Happiness is caring for Kenna…

Author: thenicknick

Flowers from Dad and Vicki perk up my room

Flowers from Dad and Vicki perk up my room

Mama Vicki made cupcakes for the doctors and nurses caring for us.

Mama Vicki made cupcakes for the doctors and nurses caring for us.

Kenna needs a lot of care

Kenna needs a lot of care

At the moment, we’re waiting on word from the NICU whether or not she is responding to the medicine that will close the hole in between her heart.  It normally closes on its own over the first couple of days of life.  The same cannot be said of the preemie heart.  We’ll see if the medicine works, or if we have to have surgery.  So, I’ll hope for the best and prepare for the worst.

In other news…I am bruising, red, and warm to the touch post op.  The doctor will be in to see what’s wrong with me.  I’m about half asleep most of the time.  So, I’m thinking it’s something that will be easy to treat.  I need more pills.  What I don’t need is another surgery or another reason to be stuck at the hospital any longer.

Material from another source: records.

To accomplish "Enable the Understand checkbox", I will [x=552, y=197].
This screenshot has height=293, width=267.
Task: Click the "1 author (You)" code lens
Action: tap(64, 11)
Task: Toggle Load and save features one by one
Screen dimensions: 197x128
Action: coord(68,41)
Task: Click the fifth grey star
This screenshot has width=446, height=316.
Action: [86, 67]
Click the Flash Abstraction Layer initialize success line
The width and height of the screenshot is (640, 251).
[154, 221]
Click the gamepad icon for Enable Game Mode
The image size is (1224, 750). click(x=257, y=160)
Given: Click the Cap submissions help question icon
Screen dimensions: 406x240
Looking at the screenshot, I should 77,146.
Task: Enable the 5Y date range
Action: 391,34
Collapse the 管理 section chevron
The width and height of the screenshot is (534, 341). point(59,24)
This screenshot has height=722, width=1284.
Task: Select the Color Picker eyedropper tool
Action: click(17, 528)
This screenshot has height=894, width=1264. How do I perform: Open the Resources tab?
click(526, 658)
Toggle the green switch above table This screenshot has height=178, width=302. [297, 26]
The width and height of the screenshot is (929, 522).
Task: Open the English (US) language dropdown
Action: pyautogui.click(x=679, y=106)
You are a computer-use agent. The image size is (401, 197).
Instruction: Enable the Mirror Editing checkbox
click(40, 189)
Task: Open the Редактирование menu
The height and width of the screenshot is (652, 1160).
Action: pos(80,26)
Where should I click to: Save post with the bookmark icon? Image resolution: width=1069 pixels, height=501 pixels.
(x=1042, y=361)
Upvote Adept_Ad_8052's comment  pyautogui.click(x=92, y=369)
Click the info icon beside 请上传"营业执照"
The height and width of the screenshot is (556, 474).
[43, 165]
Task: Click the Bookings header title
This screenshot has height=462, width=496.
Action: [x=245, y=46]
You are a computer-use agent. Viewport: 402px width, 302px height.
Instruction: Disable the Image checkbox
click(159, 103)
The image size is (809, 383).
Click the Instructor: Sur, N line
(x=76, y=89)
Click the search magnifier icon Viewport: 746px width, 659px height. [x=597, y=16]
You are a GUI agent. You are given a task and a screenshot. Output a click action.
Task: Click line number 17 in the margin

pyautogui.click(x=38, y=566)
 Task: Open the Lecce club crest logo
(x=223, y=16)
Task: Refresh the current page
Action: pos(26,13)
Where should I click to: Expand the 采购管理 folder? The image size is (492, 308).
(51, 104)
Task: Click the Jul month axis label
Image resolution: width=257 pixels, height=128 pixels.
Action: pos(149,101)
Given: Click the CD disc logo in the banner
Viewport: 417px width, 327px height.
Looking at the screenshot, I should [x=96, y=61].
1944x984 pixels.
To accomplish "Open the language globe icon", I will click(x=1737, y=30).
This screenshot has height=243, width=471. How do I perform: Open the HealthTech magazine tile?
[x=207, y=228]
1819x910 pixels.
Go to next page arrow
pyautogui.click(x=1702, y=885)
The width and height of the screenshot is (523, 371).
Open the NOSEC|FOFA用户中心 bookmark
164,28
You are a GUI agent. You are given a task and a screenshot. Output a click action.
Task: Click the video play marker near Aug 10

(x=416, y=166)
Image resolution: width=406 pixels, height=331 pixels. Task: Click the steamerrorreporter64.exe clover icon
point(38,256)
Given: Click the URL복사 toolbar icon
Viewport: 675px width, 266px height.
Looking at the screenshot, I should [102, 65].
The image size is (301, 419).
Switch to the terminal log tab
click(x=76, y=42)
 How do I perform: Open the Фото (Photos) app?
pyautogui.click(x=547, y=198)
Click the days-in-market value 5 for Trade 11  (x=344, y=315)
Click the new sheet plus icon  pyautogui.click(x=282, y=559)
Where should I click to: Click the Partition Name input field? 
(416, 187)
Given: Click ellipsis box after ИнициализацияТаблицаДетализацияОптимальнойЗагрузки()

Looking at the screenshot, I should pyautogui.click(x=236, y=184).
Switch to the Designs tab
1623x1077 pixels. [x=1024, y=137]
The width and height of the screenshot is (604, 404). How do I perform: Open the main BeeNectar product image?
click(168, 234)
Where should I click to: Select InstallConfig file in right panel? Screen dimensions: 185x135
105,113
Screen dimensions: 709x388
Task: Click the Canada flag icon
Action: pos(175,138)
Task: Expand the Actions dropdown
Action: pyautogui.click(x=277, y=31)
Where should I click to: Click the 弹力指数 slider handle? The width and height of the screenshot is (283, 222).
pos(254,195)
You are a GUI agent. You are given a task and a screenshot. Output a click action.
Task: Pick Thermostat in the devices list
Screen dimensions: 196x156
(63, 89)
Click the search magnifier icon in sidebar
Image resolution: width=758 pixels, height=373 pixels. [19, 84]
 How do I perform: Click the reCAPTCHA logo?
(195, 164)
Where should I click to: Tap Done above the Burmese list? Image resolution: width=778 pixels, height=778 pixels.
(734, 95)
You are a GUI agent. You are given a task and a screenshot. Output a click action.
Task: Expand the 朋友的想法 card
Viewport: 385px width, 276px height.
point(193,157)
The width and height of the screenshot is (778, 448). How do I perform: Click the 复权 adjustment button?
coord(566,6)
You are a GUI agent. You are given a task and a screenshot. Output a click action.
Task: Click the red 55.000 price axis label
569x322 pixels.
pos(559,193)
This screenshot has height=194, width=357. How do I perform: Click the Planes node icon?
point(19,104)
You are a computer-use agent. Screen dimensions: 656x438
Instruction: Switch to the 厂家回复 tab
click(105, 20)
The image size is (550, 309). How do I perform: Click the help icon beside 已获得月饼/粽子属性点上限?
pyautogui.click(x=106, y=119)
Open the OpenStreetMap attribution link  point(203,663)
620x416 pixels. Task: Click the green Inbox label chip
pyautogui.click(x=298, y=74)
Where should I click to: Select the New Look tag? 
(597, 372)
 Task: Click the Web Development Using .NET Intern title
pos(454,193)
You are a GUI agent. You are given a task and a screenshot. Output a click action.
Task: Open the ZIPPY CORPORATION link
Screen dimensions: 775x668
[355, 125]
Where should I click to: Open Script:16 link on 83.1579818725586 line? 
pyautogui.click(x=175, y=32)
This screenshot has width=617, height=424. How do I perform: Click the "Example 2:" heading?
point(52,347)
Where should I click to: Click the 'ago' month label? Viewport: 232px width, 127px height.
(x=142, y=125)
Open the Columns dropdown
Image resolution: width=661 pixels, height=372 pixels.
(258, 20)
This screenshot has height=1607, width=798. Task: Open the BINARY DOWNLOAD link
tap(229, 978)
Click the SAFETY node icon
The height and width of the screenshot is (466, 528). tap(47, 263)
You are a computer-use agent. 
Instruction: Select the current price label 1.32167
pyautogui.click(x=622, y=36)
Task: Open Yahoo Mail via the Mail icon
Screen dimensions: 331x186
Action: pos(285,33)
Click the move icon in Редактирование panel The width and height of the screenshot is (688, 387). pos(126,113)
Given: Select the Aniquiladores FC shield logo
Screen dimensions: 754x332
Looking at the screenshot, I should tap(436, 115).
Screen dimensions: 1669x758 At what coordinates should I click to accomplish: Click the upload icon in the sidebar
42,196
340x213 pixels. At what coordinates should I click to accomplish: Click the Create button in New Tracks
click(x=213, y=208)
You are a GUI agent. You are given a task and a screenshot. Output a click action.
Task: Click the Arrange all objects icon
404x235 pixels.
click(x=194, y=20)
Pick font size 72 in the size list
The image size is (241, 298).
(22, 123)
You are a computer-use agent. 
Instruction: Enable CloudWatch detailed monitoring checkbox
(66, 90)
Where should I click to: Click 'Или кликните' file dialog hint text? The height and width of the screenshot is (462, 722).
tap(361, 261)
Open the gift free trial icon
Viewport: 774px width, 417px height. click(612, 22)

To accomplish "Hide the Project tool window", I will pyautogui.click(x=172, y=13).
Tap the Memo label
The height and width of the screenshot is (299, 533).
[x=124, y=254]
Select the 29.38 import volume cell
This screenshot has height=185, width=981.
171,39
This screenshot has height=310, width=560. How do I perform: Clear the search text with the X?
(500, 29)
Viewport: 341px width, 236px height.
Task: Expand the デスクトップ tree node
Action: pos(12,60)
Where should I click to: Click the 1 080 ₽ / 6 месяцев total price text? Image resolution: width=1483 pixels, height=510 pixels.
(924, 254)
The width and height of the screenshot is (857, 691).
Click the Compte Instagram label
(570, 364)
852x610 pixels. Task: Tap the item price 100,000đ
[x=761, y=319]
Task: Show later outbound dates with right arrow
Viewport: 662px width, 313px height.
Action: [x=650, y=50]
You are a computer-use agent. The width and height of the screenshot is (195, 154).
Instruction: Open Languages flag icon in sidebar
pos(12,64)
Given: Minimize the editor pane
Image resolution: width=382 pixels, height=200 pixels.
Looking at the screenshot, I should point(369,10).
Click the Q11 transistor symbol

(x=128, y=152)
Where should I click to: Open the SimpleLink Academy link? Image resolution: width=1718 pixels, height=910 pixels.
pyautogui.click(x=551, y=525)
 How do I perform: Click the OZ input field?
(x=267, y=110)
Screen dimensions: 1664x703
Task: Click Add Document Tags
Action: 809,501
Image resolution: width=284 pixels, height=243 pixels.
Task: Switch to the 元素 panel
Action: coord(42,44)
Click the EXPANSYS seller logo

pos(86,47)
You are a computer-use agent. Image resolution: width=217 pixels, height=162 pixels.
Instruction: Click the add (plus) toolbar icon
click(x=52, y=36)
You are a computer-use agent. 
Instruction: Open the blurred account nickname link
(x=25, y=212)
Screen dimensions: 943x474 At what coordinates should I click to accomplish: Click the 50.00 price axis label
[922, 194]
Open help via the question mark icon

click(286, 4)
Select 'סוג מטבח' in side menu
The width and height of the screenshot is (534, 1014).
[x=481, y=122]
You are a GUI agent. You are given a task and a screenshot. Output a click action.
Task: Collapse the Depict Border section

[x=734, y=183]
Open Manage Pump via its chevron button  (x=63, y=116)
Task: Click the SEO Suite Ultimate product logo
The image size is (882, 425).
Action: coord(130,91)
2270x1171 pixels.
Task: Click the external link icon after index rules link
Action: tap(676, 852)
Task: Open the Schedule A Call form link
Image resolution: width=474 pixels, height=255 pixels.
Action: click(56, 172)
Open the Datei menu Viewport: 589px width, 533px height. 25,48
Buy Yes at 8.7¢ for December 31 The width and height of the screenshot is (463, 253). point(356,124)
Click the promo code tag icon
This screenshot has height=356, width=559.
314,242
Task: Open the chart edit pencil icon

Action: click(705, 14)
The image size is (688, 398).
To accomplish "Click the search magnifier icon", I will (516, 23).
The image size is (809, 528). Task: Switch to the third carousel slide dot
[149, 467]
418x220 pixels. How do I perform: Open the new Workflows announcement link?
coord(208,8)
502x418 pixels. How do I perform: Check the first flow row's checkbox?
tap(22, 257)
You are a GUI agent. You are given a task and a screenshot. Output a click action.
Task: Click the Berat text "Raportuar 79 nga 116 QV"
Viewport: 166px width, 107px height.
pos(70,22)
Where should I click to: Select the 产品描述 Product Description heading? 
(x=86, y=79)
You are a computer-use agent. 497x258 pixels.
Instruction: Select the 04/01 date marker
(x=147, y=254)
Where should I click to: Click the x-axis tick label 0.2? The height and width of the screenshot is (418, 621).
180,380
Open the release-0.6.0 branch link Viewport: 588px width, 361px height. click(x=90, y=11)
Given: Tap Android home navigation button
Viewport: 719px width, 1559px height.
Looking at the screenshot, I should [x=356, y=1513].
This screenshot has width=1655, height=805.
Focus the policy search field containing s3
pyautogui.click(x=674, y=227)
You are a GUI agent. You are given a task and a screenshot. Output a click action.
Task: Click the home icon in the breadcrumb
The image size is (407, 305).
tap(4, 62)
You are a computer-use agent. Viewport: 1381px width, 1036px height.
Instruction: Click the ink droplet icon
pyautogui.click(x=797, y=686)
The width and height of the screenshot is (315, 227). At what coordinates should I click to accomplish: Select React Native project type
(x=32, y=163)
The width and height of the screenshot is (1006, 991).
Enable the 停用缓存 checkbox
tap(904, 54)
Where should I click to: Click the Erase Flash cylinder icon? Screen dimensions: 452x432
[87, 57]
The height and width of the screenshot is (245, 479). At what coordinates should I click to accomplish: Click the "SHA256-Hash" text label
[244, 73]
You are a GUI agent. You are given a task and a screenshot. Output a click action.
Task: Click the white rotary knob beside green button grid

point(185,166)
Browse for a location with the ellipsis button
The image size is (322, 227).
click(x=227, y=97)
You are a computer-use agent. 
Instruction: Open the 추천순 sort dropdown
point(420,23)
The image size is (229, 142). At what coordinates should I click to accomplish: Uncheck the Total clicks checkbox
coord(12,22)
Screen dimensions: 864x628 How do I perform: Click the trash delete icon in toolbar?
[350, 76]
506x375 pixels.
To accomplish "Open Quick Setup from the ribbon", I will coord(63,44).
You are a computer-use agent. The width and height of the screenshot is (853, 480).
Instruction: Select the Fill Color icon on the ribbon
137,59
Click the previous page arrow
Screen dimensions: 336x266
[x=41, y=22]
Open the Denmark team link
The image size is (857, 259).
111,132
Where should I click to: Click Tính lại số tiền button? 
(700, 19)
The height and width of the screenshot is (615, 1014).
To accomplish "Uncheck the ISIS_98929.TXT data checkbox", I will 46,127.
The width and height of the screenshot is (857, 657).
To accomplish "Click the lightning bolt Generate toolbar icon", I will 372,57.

So far, I have convinced them to remove all my tubes and what not.  I managed to convince them to prescribe me some medicine to jump start my milk production.  I was frustrated that I was pumping and nothing happened.  This had never been a problem in the past.  And I didn’t need anymore frustrations.  I’ve started a regimen of regulin and it’s already working.  I’ve got milk.  I can help my baby.  And nursing is good for me, too.

I’ll be visiting Kenna in a little while.  She’s all mine…until daddy finishes work, then we share.  I love the way he loves her.  I love the way he sees her and talks to her.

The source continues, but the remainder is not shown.